Im Abteil uns gegenüber hatten sich eine Grossmutter, ihre Tochter
und 2 Enkelkinder aus Basel eingerichtet. Die beiden Frauen strömten
eine liebenswürdige Präsenz und auch Gelassenheit aus, die sich auf die
Kinder übertrug. Das vielleicht 10-jährige Mädchen strickte an einem
Schal, und der kleinere Bruder füllte Bilder in einem Malbuch aus. Es
wurden Rätsel gelöst, Proviant gegessen, Fingerspiele gemacht und auch
ein bisschen gedöst. Sobald aber die ersten Häuser der Pariser Banlieue
sichtbar wurden, erwachten alle, auch die Reisenden aus Japan und das
Mädchen von nebenan. Es fragte nach der Sprache in Paris: Ob sie
frankrichisch heisse (aus dem Wort Frankreich abgeleitet). Solche Fragen
gefallen mir.
Paris! Auch Primos und meine Lebensgeister erwachten. Das markante Häusermeer hiess uns willkommen. Ebenso unsere Tochter Felicitas und ihre Töchter. Mena und Nora
schauten am Perroneingang nach uns aus. Als sie uns erkannten, rannten
sie los, uns zu begrüssen und zu umarmen. Nora, 5-jährig, ist besonders
dem Grossvater zugetan. Darum rief sie, schon während sie uns
entgegenlief: „Dä Gropi isch für mich. Dä Gropi isch für mich“ (Der Grossvater sei für sie reserviert).

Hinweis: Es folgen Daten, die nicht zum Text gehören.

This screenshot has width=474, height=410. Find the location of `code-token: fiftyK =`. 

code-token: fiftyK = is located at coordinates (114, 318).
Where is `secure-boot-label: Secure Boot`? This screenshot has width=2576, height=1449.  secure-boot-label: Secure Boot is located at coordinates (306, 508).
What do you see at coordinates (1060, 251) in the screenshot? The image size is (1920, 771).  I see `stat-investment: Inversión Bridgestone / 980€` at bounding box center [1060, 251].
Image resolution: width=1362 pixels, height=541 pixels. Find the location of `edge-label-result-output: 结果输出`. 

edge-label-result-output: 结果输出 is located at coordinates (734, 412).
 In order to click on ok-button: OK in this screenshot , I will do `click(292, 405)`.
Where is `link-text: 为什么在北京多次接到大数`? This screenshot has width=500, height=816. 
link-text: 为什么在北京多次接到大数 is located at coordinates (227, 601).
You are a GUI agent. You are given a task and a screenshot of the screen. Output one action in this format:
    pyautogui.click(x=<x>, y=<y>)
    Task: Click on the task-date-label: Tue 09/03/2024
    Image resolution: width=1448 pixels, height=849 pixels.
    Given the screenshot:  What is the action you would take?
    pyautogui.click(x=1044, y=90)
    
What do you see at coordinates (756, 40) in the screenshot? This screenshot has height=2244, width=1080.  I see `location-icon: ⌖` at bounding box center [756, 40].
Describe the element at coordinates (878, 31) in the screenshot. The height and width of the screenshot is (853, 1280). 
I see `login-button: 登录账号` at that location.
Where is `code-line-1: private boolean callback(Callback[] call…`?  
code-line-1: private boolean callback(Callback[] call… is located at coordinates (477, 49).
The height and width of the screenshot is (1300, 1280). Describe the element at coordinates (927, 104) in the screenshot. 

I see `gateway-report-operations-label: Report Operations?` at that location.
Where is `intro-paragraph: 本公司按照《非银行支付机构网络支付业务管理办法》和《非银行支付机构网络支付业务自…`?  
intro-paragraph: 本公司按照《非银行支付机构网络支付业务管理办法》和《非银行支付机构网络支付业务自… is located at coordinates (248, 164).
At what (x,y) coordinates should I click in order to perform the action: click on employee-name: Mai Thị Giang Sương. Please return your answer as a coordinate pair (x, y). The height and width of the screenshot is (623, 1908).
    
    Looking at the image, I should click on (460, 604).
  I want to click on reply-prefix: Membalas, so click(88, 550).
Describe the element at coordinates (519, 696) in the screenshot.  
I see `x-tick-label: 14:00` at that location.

Nora sorgte auch sofort für einen Ersatz, als wir erzählten, dass
Gropi die Schweizer Identitätskarte zu Hause liegen gelassen habe.
Sofort stellte die 5-Jährige eine Ersatz-ID für ihn aus. Auf einem mit
der Karte vergleichbar grossen Papier zeichnete sie das Porträt ihres
Grossvaters. Die Fröhlichkeit in Person. Stimmt. Ich staune immer
wieder, wie Kinder im Vorschulalter mit wenigen Strichen Stimmungen
festhalten können. Hier das lustige Gesicht, das vom Wind aufgestellte
Haar (man nannte ihn zeitweise Tintin), die grosse Nase, die
ausgestreckten Arme und rund um ihn schwebende Kugeln, die als lustige
Einfälle zu deuten sind.
Dieses Papier kam in die Brusttasche jedes Hemds, das er in Paris
trug. Es erwies sich als wichtiger Datenträger. Auf der Rückseite
vermerkte uns Felicitas ihre Telefonnummer, ihren Haustürcode, die
Strasse und Hausnummer unserer Ferienwohnung und auch deren Haustürcode.
Nach 3 Tagen traf Primos ID im Original in Paris ein. Die in Zürich zurückgebliebene Tochter Letizia hatte dafür gesorgt. Dass wir von einander Haustürschlüssel besitzen, hat sich nicht zum ersten Mal als hilfreich erwiesen.